(Document extract)

Why Did the Rate of Increase Slow?

Robert Samuelson muses over why the rate of increase in healthcare spending slowed for a few years only to start rising again:

“There’s a great debate about how much [of the slowdown] is due to the economy and how much is from health system changes,” says Drew Altman, head of the Kaiser Family Foundation, a health-care think tank. Altman figures that the weak economy was the main cause, explaining about 60 percent of the slowdown, as people “put off care that they [could].”

But when the economy recovers, the trend reverses. Not surprisingly, the CMS actuaries cite improving economic conditions as one factor fueling the rebound in health spending last year and in the future. Another factor in 2014 was an 8.4 million surge in Americans with health insurance, mostly reflecting the Affordable Care Act (ACA). People with insurance use more health services than people without.

(End Document extract)
(Stored data)

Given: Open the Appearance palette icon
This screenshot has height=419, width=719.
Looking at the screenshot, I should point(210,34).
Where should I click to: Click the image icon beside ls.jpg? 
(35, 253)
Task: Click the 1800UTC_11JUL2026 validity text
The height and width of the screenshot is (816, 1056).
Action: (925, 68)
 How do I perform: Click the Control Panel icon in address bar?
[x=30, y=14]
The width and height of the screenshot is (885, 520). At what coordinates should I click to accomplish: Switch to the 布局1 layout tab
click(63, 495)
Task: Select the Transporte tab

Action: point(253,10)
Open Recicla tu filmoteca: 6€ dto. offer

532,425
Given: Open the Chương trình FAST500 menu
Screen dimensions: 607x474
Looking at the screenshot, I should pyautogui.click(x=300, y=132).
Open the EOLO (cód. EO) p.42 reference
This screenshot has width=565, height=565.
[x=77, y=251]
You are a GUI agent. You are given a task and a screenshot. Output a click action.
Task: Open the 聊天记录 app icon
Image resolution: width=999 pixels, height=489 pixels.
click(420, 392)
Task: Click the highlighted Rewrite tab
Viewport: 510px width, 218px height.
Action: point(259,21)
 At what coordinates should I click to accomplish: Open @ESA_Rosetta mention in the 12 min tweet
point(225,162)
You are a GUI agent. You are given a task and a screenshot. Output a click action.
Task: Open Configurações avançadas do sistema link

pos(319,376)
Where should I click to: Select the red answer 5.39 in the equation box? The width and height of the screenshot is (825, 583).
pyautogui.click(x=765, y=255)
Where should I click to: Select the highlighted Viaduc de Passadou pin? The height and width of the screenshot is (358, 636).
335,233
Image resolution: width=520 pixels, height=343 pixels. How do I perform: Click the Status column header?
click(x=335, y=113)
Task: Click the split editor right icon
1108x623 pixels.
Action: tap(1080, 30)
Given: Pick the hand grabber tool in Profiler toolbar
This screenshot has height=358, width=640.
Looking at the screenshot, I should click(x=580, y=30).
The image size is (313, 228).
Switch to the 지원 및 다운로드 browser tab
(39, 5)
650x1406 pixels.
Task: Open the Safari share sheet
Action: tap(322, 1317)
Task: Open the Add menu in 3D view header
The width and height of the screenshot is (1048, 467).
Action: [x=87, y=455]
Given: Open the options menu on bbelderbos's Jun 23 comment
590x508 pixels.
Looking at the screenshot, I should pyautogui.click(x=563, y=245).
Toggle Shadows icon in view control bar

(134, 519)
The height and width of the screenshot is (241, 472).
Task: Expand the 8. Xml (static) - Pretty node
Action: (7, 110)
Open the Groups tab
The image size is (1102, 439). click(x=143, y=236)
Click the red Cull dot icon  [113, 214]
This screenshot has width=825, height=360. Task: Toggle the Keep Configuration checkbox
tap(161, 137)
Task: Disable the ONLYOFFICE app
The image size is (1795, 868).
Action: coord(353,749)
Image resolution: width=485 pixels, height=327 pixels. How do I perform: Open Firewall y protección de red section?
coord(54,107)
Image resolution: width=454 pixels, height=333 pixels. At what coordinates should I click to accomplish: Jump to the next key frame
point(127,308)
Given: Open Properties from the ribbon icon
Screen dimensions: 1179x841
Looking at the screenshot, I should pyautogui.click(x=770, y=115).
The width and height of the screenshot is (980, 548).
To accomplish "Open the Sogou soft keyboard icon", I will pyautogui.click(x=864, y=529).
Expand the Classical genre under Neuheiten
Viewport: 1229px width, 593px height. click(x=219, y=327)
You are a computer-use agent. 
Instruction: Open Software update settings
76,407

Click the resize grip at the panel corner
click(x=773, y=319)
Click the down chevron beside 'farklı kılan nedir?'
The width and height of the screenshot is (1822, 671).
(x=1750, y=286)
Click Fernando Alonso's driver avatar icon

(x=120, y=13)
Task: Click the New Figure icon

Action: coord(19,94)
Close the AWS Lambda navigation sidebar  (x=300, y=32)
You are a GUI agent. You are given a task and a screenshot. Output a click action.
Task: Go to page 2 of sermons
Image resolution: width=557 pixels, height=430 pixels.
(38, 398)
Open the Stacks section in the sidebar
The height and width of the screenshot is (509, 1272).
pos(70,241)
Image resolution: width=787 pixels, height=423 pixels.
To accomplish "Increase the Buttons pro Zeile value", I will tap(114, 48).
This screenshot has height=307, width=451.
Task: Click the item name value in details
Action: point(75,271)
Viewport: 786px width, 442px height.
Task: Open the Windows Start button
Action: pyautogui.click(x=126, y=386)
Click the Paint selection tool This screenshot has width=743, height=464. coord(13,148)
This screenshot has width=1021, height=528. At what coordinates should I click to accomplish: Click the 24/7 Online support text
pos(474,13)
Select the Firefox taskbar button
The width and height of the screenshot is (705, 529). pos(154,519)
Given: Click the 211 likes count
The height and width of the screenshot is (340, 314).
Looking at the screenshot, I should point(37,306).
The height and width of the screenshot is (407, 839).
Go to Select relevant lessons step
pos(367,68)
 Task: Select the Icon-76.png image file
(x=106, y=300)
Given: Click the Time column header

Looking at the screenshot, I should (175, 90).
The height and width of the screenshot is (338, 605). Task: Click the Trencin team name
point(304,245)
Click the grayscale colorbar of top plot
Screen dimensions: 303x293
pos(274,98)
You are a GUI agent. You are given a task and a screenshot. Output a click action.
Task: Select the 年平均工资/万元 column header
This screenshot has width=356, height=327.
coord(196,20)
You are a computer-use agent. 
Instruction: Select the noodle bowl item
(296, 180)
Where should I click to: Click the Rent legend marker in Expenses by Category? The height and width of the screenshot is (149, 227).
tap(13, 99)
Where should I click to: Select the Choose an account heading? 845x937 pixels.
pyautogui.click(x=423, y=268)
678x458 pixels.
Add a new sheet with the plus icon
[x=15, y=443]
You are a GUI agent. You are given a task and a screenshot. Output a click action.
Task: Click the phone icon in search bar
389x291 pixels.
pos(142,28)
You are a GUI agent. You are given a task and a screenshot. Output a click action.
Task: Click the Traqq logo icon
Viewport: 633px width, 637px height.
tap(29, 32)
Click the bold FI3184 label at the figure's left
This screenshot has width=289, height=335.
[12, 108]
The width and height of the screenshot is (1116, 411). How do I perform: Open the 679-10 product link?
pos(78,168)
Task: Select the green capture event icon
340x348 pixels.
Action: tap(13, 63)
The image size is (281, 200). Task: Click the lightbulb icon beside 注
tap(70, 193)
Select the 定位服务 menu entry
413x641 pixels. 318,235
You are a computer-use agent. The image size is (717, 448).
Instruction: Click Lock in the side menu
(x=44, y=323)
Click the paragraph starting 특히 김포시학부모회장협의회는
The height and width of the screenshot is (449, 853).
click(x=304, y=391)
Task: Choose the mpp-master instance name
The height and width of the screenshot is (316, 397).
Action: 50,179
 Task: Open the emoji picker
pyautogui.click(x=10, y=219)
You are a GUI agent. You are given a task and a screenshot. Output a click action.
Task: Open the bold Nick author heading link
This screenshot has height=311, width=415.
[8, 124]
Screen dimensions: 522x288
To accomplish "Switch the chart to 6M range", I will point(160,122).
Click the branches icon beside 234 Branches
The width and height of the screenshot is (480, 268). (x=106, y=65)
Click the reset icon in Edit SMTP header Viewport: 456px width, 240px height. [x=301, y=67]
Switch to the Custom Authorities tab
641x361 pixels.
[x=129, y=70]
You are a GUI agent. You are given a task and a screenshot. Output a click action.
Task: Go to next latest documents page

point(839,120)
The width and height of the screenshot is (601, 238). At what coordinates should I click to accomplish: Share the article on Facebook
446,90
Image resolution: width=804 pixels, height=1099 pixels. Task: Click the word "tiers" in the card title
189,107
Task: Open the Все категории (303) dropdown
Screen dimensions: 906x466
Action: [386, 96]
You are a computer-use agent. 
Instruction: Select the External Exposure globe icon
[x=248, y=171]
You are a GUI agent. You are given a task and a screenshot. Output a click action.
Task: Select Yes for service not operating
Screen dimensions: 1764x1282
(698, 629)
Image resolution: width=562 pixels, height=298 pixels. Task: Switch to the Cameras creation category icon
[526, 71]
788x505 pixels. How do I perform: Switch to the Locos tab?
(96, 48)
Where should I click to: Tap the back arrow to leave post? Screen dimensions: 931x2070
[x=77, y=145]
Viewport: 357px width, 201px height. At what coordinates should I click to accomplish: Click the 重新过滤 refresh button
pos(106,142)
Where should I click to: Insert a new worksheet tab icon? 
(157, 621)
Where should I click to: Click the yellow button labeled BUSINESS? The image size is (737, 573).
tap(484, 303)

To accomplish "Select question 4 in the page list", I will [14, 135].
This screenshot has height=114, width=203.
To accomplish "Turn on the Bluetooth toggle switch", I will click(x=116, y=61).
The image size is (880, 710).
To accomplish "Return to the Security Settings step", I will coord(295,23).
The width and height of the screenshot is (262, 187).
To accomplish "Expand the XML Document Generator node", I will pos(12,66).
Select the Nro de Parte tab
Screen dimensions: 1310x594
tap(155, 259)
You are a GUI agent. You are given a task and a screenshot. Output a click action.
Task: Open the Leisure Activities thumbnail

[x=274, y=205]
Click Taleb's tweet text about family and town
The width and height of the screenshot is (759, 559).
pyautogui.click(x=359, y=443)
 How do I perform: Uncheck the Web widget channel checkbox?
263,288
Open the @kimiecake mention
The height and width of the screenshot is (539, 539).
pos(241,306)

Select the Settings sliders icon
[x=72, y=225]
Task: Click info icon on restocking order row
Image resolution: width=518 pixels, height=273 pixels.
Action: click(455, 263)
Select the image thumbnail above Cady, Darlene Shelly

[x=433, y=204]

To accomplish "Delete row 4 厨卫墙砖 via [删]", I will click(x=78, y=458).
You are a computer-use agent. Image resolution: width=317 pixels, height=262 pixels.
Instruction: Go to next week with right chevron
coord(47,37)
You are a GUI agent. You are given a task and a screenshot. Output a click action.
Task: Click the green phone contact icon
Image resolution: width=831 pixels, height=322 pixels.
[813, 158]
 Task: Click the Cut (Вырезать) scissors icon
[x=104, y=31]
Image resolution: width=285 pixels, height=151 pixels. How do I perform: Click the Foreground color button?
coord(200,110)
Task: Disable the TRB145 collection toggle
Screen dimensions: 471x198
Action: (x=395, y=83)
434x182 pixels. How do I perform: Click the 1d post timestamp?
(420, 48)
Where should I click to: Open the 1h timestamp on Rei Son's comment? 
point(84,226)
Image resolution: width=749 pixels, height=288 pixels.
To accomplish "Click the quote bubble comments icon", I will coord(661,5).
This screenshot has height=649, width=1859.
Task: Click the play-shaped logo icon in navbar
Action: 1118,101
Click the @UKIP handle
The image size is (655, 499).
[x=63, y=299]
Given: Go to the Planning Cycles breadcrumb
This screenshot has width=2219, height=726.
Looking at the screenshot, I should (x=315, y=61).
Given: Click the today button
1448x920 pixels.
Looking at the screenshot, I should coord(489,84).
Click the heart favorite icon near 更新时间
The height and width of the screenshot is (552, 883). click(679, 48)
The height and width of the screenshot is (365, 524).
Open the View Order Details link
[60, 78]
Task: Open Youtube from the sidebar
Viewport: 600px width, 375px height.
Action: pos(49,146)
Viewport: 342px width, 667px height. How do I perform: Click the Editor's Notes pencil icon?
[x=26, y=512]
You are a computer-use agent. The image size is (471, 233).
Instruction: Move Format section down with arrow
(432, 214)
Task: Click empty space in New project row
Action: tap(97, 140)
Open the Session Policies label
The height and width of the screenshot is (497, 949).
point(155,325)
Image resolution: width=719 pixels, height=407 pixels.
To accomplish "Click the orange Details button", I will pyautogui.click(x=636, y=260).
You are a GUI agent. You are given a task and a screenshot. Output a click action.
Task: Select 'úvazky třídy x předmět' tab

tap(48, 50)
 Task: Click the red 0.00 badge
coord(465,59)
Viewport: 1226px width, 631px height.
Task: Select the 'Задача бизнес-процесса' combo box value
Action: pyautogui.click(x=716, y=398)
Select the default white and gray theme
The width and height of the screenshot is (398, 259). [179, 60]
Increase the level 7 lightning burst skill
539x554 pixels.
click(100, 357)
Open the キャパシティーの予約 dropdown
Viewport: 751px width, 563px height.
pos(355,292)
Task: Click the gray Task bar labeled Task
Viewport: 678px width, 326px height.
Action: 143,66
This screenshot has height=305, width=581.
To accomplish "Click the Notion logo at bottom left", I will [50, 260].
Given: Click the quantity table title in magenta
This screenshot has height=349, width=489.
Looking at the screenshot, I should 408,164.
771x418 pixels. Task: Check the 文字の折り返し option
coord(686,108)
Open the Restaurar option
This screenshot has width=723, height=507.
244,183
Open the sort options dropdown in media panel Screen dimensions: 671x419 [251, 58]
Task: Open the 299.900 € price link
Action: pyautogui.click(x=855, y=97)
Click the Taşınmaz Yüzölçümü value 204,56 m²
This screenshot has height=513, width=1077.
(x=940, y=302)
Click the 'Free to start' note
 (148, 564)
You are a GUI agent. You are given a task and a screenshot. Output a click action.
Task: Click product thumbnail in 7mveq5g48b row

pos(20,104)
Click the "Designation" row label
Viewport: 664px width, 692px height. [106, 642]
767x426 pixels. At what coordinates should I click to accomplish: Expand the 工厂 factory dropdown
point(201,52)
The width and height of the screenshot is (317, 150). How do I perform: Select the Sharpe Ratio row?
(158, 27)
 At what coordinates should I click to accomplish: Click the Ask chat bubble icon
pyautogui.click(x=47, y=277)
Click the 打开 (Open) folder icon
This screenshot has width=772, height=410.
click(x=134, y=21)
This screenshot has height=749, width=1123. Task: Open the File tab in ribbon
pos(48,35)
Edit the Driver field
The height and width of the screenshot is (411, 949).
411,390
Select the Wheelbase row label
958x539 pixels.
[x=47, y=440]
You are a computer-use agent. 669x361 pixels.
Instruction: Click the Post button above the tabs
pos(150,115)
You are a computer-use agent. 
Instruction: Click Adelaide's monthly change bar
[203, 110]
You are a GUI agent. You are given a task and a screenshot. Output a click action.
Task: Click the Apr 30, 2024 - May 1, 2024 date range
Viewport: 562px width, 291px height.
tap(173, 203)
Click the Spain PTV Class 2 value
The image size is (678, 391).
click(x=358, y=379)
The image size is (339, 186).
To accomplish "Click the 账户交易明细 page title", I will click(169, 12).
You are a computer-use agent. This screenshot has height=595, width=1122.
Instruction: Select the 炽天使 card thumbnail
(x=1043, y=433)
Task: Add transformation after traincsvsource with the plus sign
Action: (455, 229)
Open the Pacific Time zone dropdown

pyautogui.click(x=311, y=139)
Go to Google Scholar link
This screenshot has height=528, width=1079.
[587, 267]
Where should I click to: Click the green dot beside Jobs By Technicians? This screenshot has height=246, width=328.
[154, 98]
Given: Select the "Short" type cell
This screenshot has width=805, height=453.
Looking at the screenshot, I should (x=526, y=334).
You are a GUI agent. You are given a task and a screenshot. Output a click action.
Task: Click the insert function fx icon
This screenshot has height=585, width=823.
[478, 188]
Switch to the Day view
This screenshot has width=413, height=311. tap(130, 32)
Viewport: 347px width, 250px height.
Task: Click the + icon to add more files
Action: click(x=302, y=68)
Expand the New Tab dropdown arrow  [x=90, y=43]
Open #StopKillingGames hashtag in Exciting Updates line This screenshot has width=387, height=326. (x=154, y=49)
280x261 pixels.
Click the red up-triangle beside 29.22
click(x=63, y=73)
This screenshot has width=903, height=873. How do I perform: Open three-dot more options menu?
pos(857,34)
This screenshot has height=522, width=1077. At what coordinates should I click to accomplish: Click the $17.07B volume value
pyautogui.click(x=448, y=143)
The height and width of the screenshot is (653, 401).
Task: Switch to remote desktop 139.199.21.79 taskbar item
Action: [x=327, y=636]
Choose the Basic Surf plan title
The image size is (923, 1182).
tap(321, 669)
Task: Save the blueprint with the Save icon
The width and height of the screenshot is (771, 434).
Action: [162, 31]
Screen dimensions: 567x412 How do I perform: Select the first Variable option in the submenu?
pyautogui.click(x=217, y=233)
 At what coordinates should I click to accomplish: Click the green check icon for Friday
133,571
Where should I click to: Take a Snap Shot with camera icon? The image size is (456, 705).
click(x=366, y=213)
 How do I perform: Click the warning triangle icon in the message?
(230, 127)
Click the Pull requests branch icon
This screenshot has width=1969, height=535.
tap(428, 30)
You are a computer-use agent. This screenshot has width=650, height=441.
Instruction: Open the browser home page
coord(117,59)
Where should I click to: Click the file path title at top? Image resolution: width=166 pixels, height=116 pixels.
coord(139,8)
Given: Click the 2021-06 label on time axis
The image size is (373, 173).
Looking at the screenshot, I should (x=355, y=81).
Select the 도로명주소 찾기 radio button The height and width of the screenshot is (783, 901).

(End Stored data)

Problem A.
Answer these questions about the passage on healthcare spending:
(i) Who is the head of the Kaiser Family Foundation?
(ii) About what percentage of the slowdown does Altman attribute to the weak economy?
(iii) By how many did the number of Americans with health insurance surge in 2014?
Problem B. From the passage on healthcare spending, extract the text starting with "Robert Samuelson muses" and going on through "than people without.".
Problem C. Extend the passage on the healthcare spending slowdown, picking up after its final sentence.
You won't need the data for any of this.

Response box A.
(i) Drew Altman
(ii) About 60 percent
(iii) 8.4 million

Response box B.
Robert Samuelson muses over why the rate of increase in healthcare spending slowed for a few years only to start rising again:

“There’s a great debate about how much [of the slowdown] is due to the economy and how much is from health system changes,” says Drew Altman, head of the Kaiser Family Foundation, a health-care think tank. Altman figures that the weak economy was the main cause, explaining about 60 percent of the slowdown, as people “put off care that they [could].”

But when the economy recovers, the trend reverses. Not surprisingly, the CMS actuaries cite improving economic conditions as one factor fueling the rebound in health spending last year and in the future. Another factor in 2014 was an 8.4 million surge in Americans with health insurance, mostly reflecting the Affordable Care Act (ACA). People with insurance use more health services than people without.

Response box C.
Looking ahead, the CMS actuaries say that the aging population will boost spending as more people move into Medicare (up 19 million by 2024, or 37 percent) and Medicaid (also up 19 million, 33 percent). As people age, their health costs rise. Medicaid is hit both by an aging population — it covers nursing home care for the poor elderly and disabled — and liberalized eligibility requirements under the ACA.

Let’s clear up one misconception from the get-go. Healthcare spending never went down. Only its rate of increase went down.

That’s been part of the pattern of healthcare spending over the last half century. The rate at which spending increases goes in fits and starts but spending always increases and it continues to increase far faster than other spending.

You can’t appeal to market economics for explanations for all of this because healthcare does not operate under a market system.